As the turbulent year 2016 winds down, I’ve bookended the holidays with two pieces about caring. The first, The Age of “Who Cares?”, appeared in US News & World Report two weeks ago and was featured in my last update. The following day, I received an invitation from a Canadian talk show, to discuss it.

You can listen to the whole interview on your computer or smart phone, but here are some highlights:

“Walls are not going to keep the world’s problems out of the United States because the problems are bigger than that and we live in a world that’s largely interconnected now. We don’t have the luxury of not caring about what goes in the Middle East – or any other country, for that matter.”

“At the moment, the focus has clearly shifted to self-centeredness more than a larger vision. And I think that can be destructive to our lives individually and to the society as a whole.”

“I think everybody involved on both sides of this election have paid inadequate due to the needs and problems of other people in this country. It’s not just Aleppo, it’s not just Trump people, it’s not just this election – we’re living at a time of great, great change, and I think it’s leading a lot of people to feel insecure on all sides, and to focus on themselves as a result. And I think that’s understandable. But it’s not good.”
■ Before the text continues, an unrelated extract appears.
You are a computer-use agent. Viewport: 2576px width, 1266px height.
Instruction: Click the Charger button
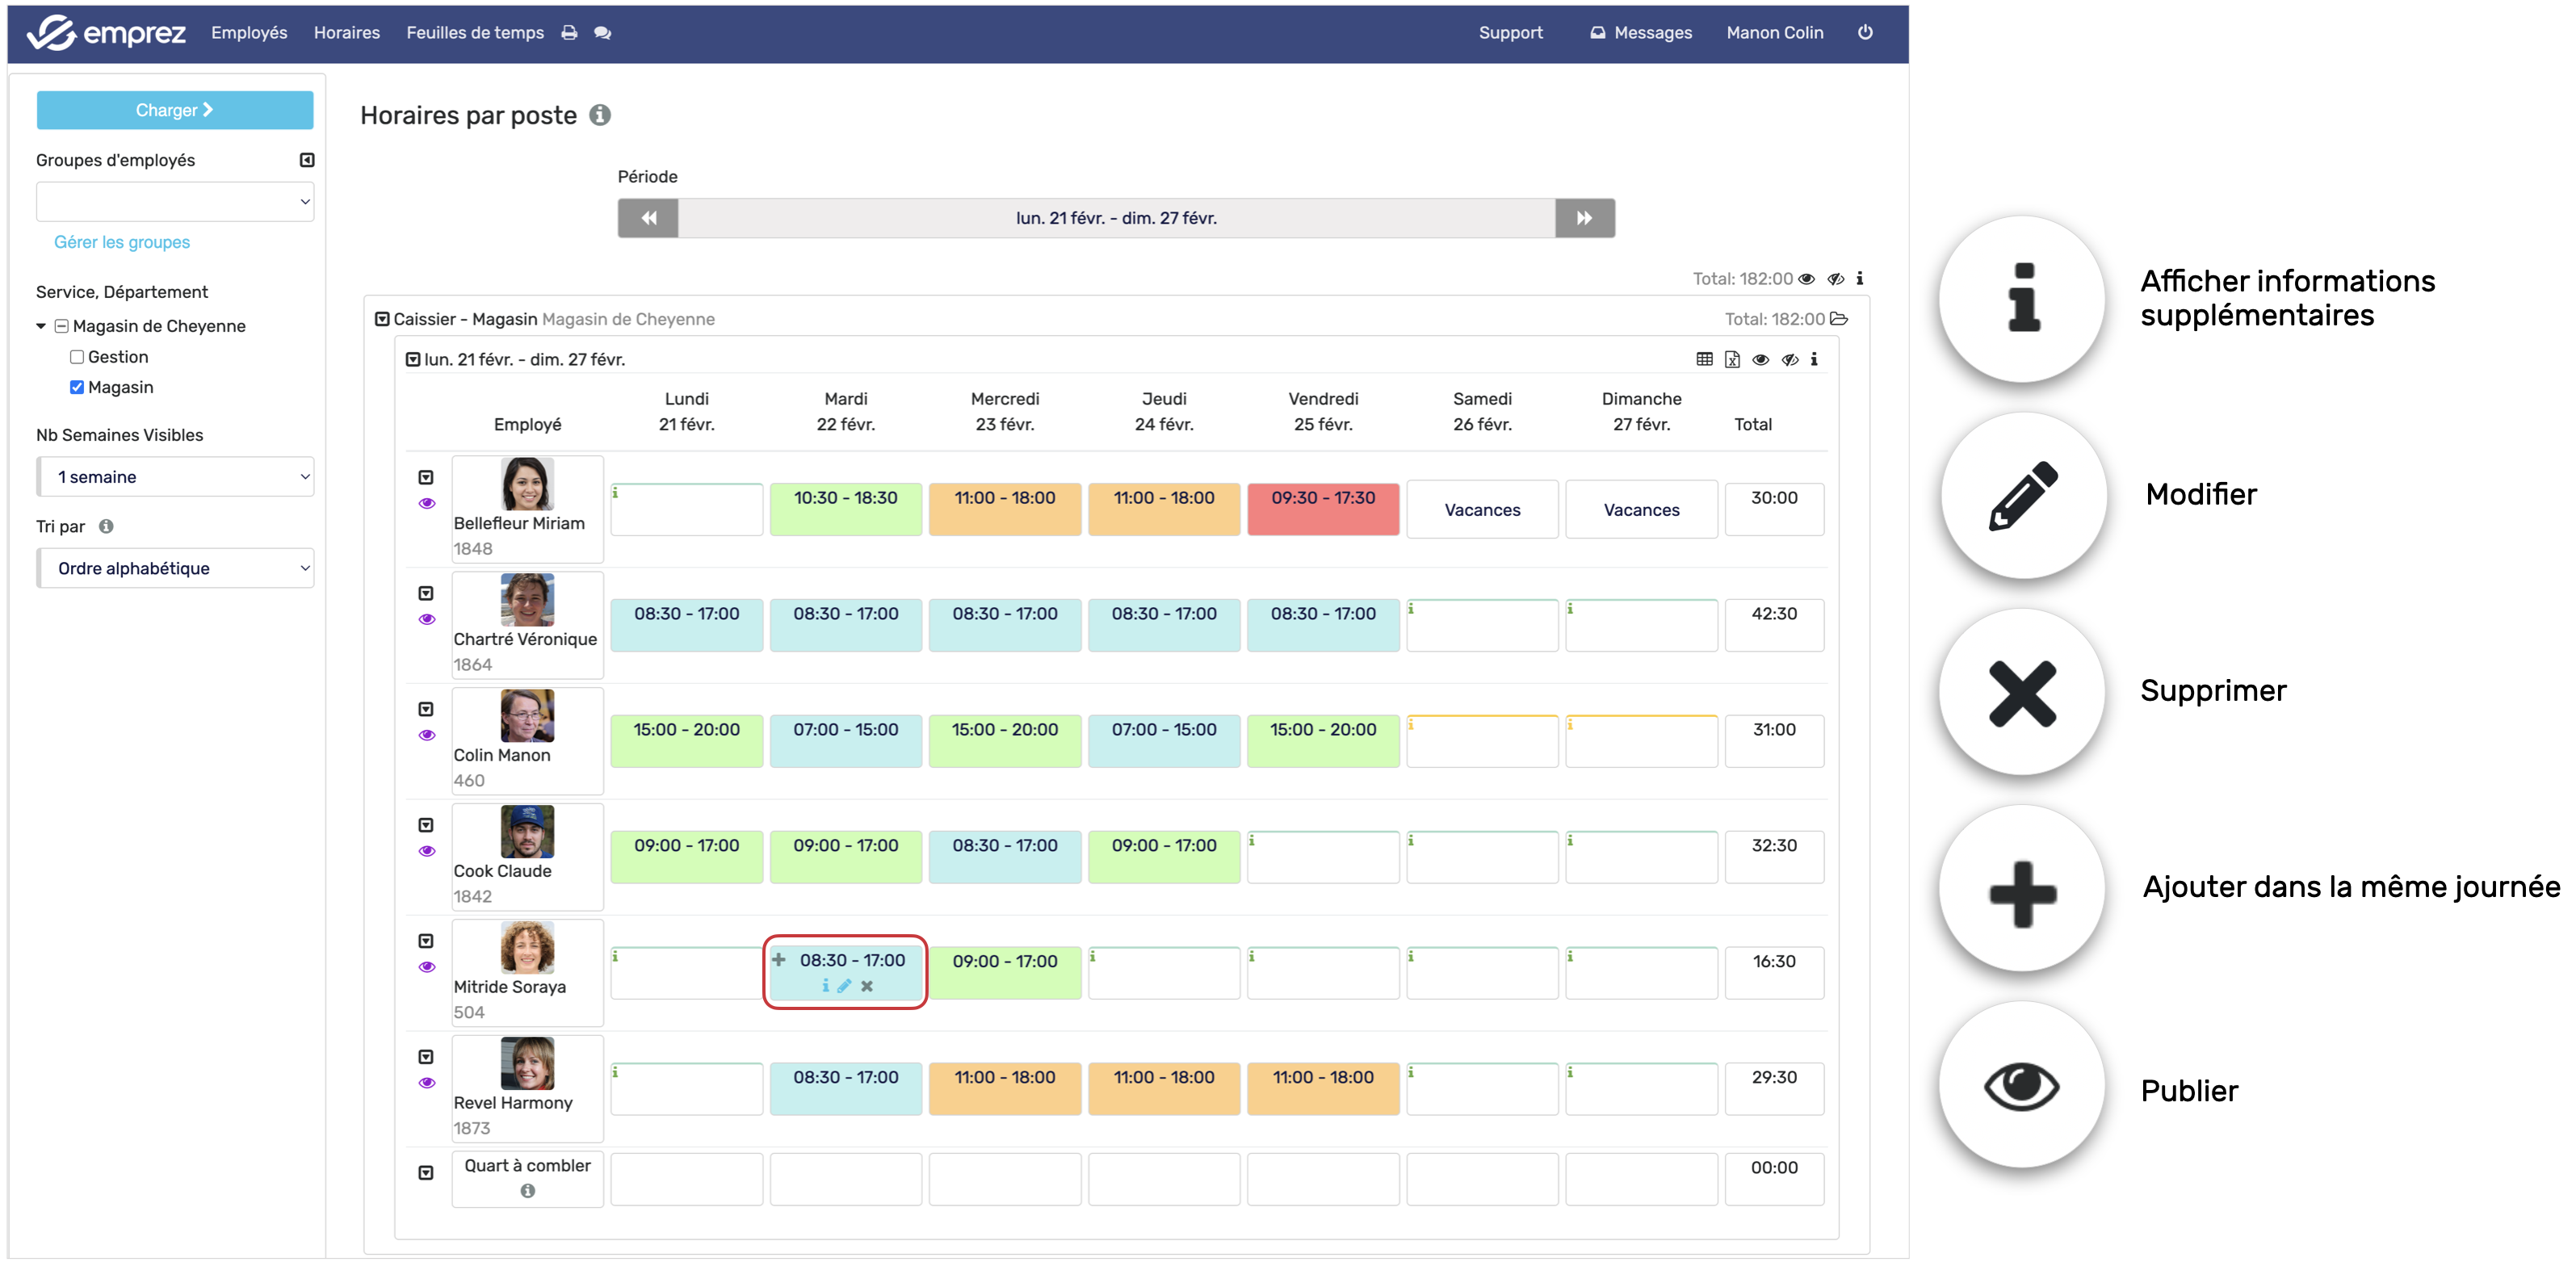pyautogui.click(x=175, y=110)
In my new piece for Christmas in US News, So Much You Can Do, I tried to suggest what some responses to these challenges. Please click the link to read the full piece (my editors keep track of that sort of thing!), but here’s the gist:

Instead of crying by the riverbank at the dismantlement of Obamacare, the block-granting of Medicaid, and the defenestration of Social Security and Medicare, or spending the next four years idly proposing a return to similar New Deal and Great Society programs in some imagined future, we can start using [new] technologies to build virtual communities – the real future – that do choose to cross-subsidize health care, secure retirements and educational opportunity for those who need them, and to reap the benefits.

But there are countless other ways on an individual basis to stand against the incoming tide. There are children who need mentoring – and adults who do, too. There are immigrants who need welcoming, and values like free speech that need exercising. There are small acts anyone can undertake every day that make a small difference, but if repeated by the rest of us would make a large difference – in, say, wasting less energy or consuming less needless packaging or paying slightly more to support better working conditions. You can find one way each day to check your self-interest and act with kindness toward another. You could easily fill your day with things that will make a difference in ways that, without you, will go in the opposite direction under the Trump Administration.
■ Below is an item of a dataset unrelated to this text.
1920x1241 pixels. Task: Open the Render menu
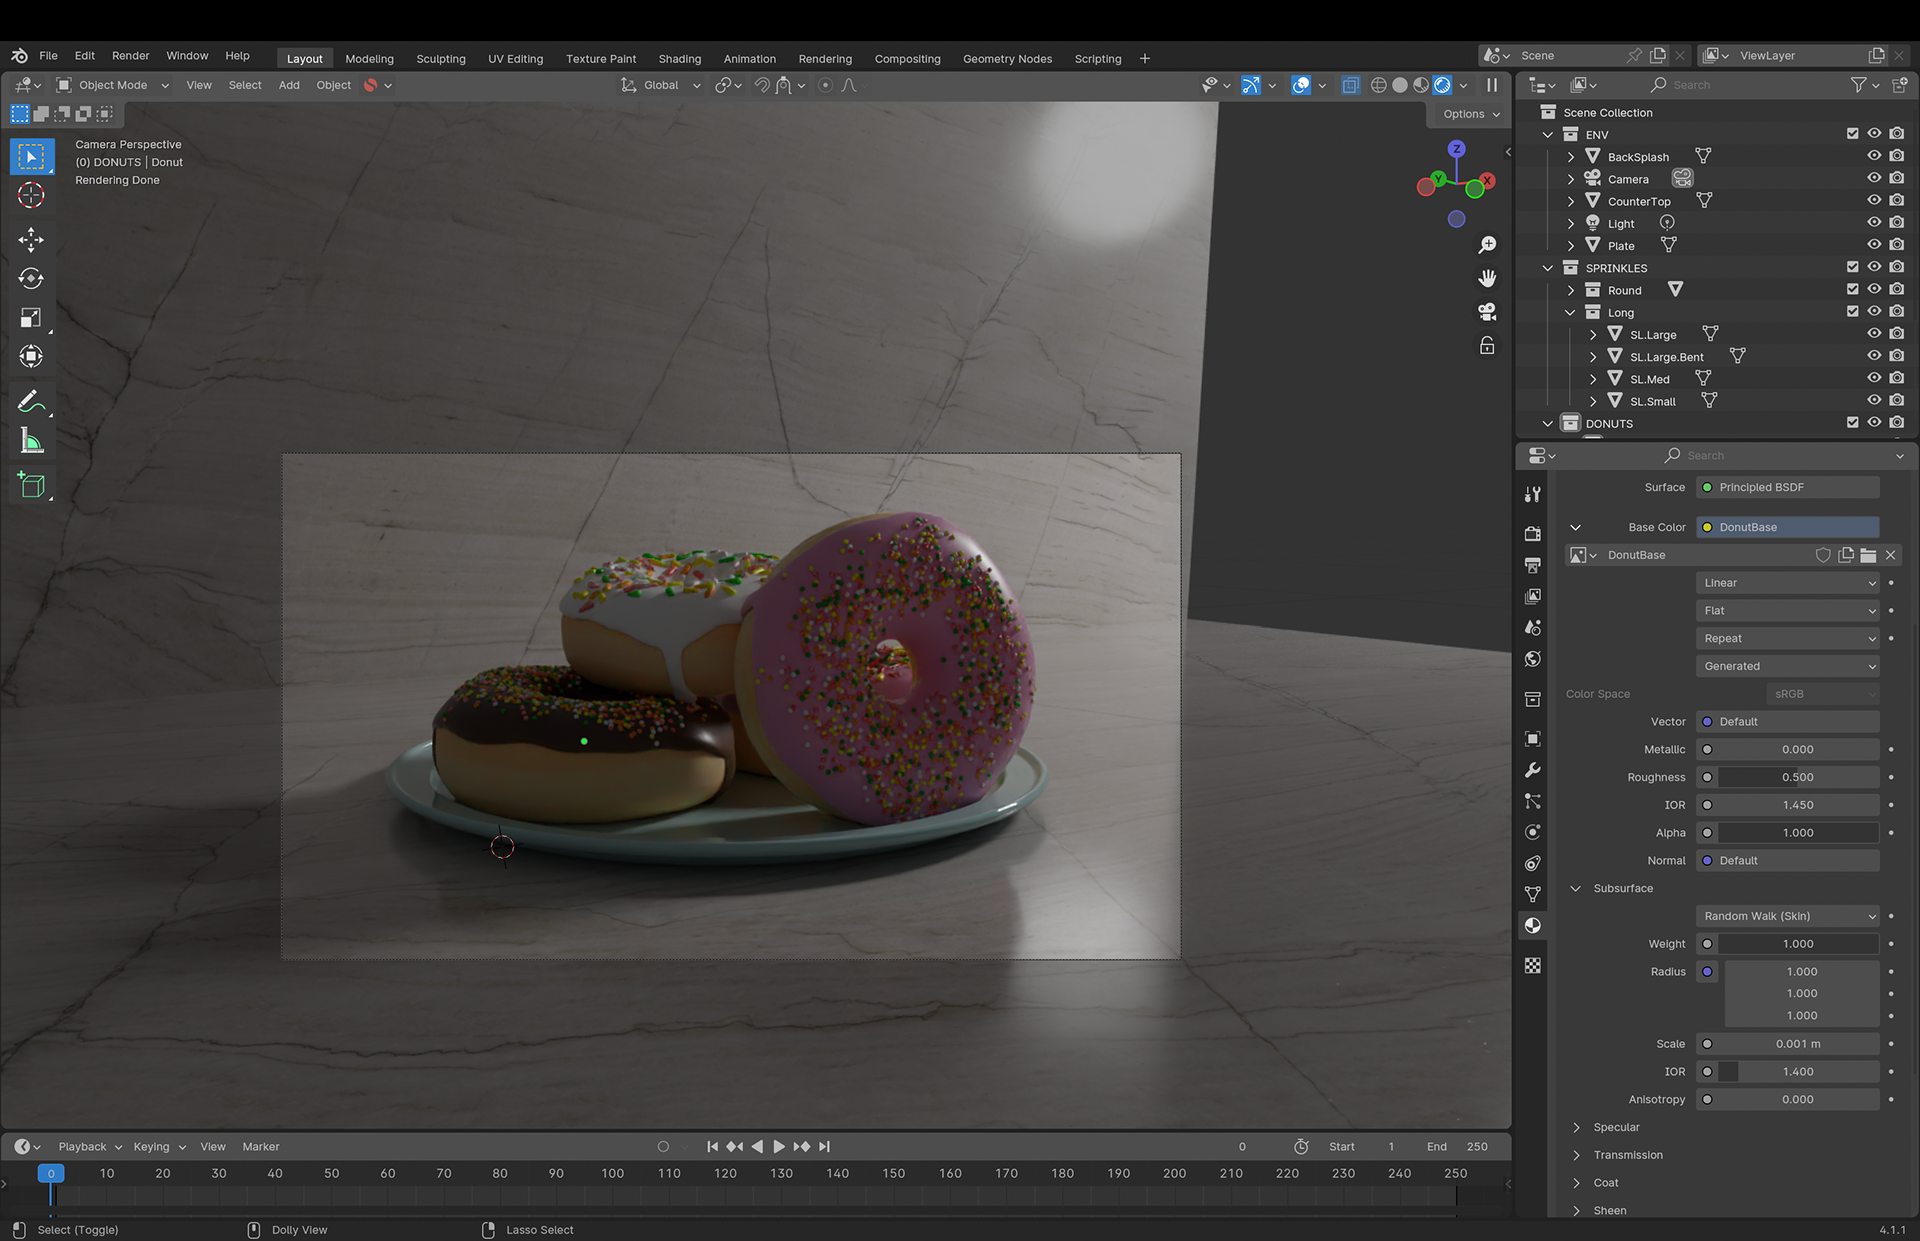coord(130,56)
You can decry that there’s so little you can do. Or, as you gather with loved ones over this holiday period, and pass by countless strangers in the streets, you can recognize that, in fact, there’s so much more you can do than there is possibly time for.
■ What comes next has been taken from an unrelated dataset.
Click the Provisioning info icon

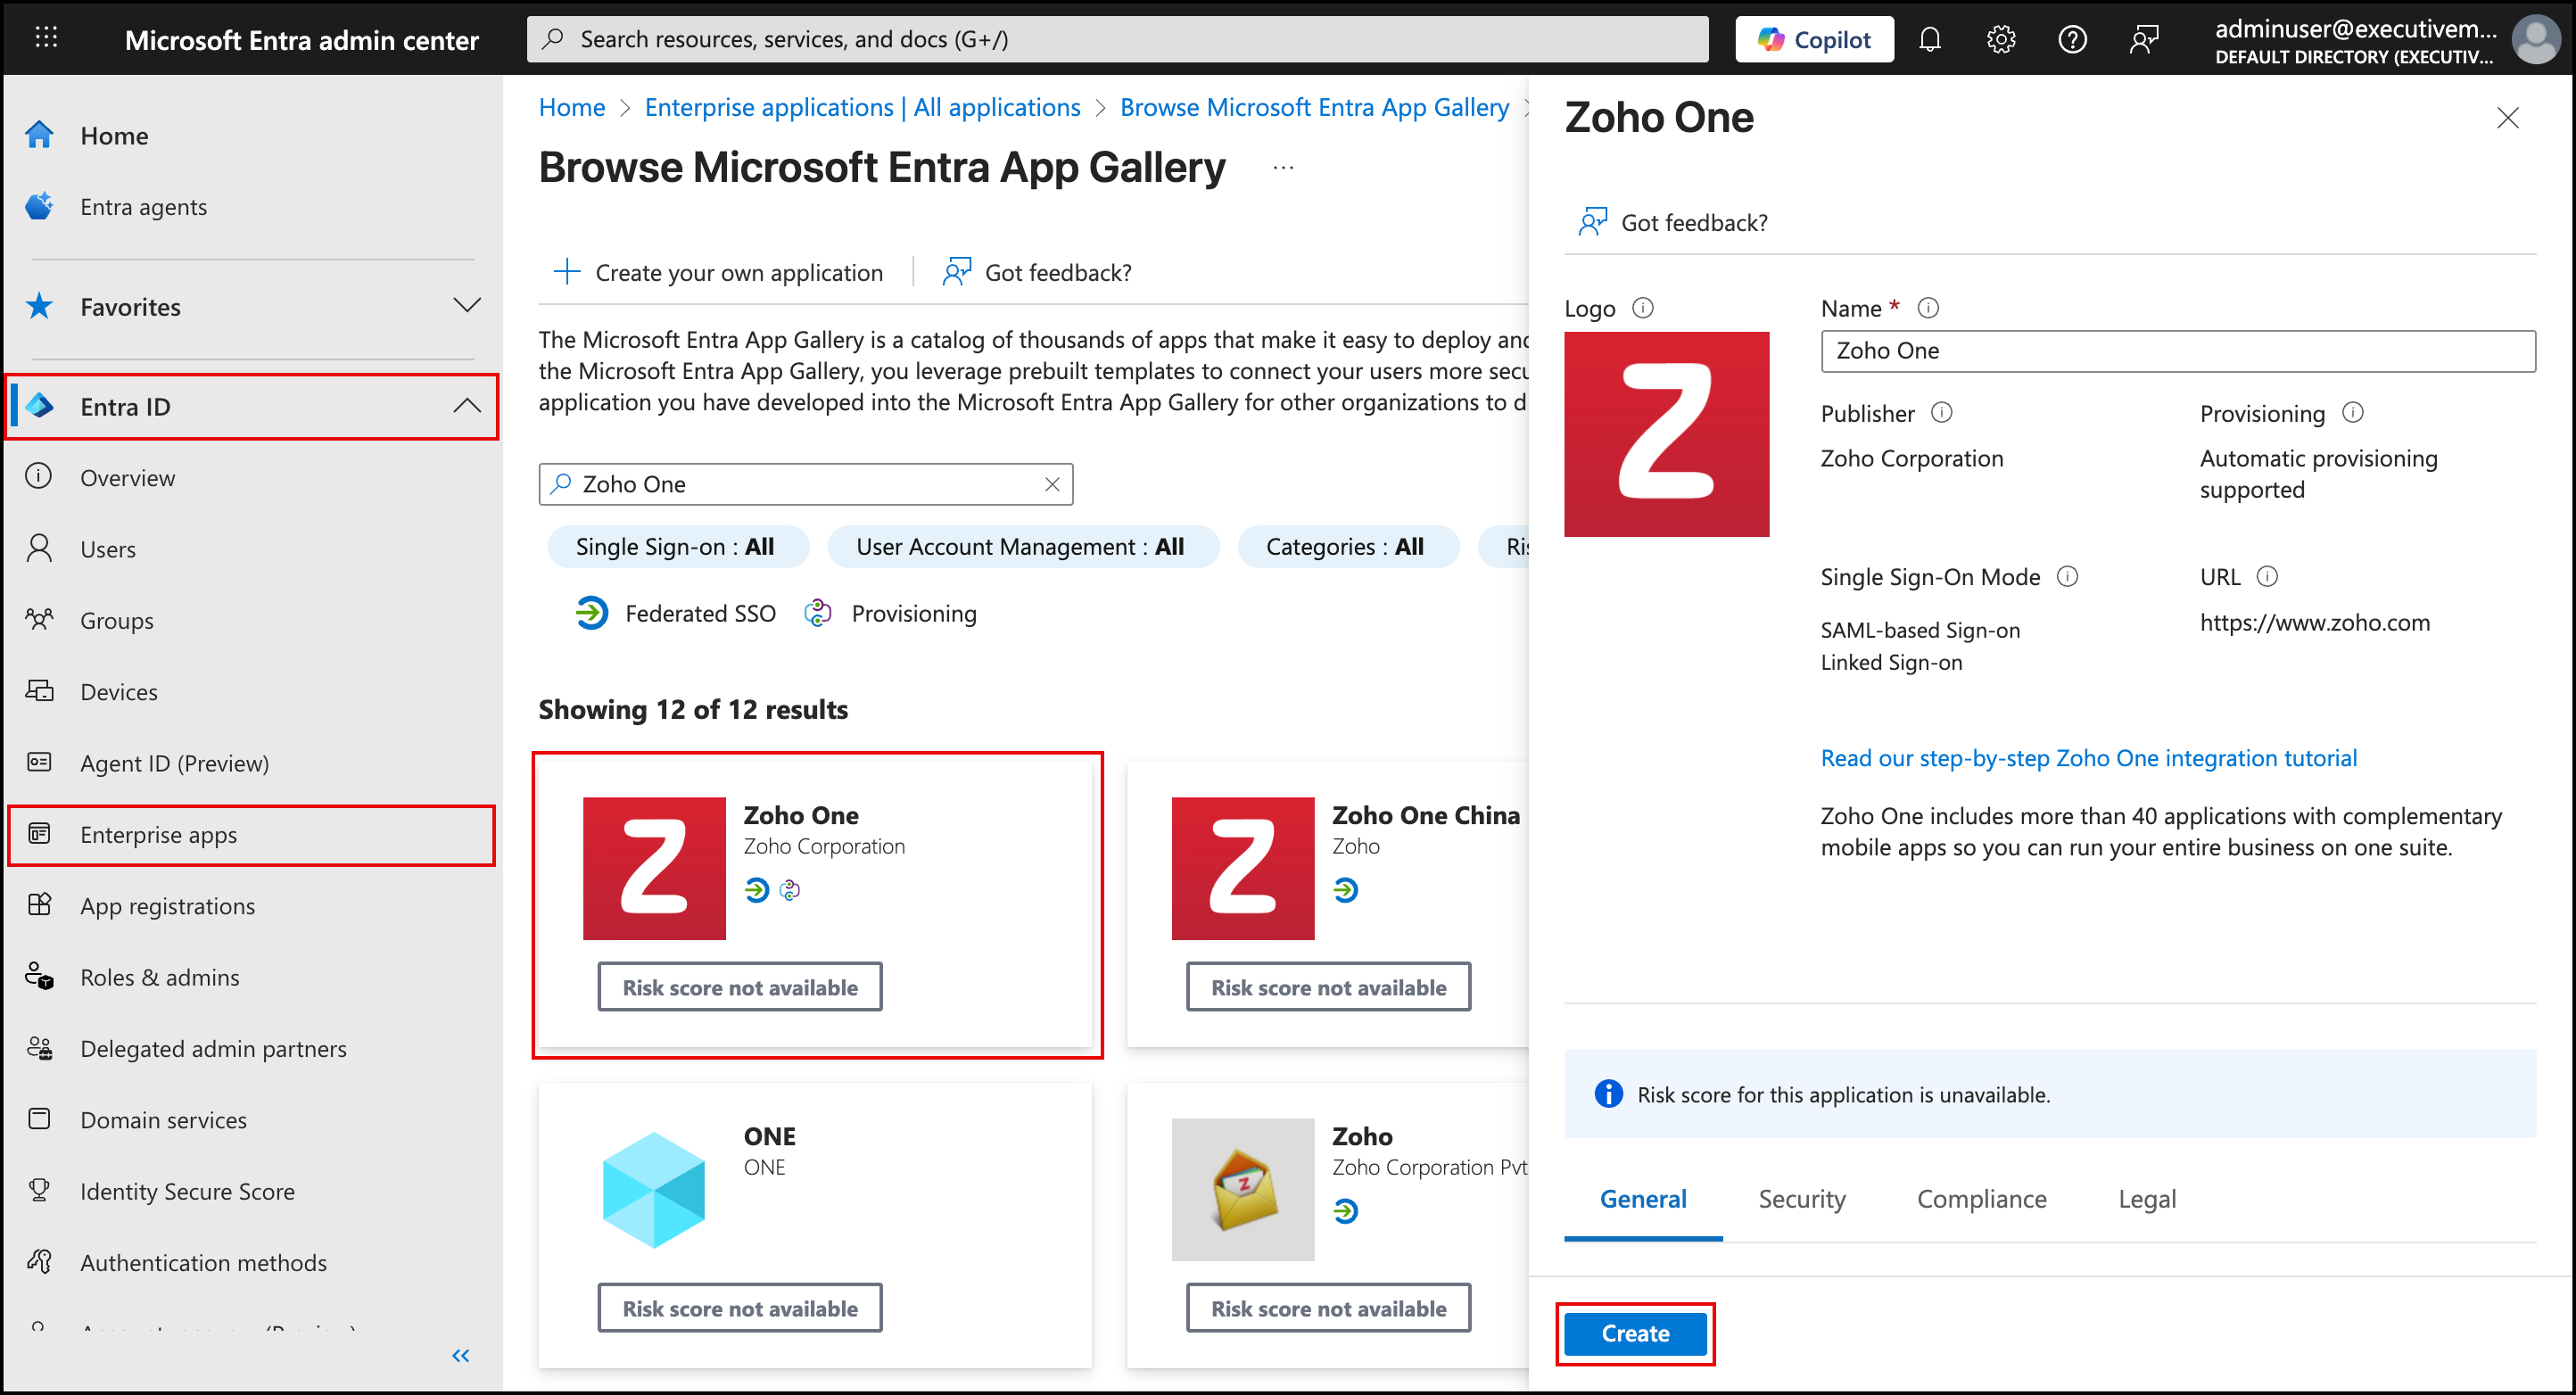[x=2353, y=413]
I’m looking forward to putting a dent in that in 2017. I’ve got in the works:

Our new-and-improved education consulting practice. We recently completed two studies in Alaska, are wrapping up another in Texas, and my whitepaper on school innovations in Massachusetts will be published in the new year.

A new social venture to accomplish some of what’s discussed above. Alumni of the University of Chicago’s business school have volunteered to help work out the financing and technology details, so I hope to “go live” with this venture in late 2017.

Expanded adventures in academia – including a series of forums and podcasts from the University of Chicago on “The Future of …,” flowing from my course there, “The Future of Government”; a new course this winter at Union Theological Seminary in New York on the deeper drivers of right and wrong –from biology to psychology to game theory – and what we can do about them; and a new annual conference tying together all the foregoing at Brown University, to be announced early in the year.

I’ll be giving you details in further updates in the coming weeks. But until then, have a Happy 2017, filled with caring!

eric-happy-holidays-6

Happy holidays from our family to yours.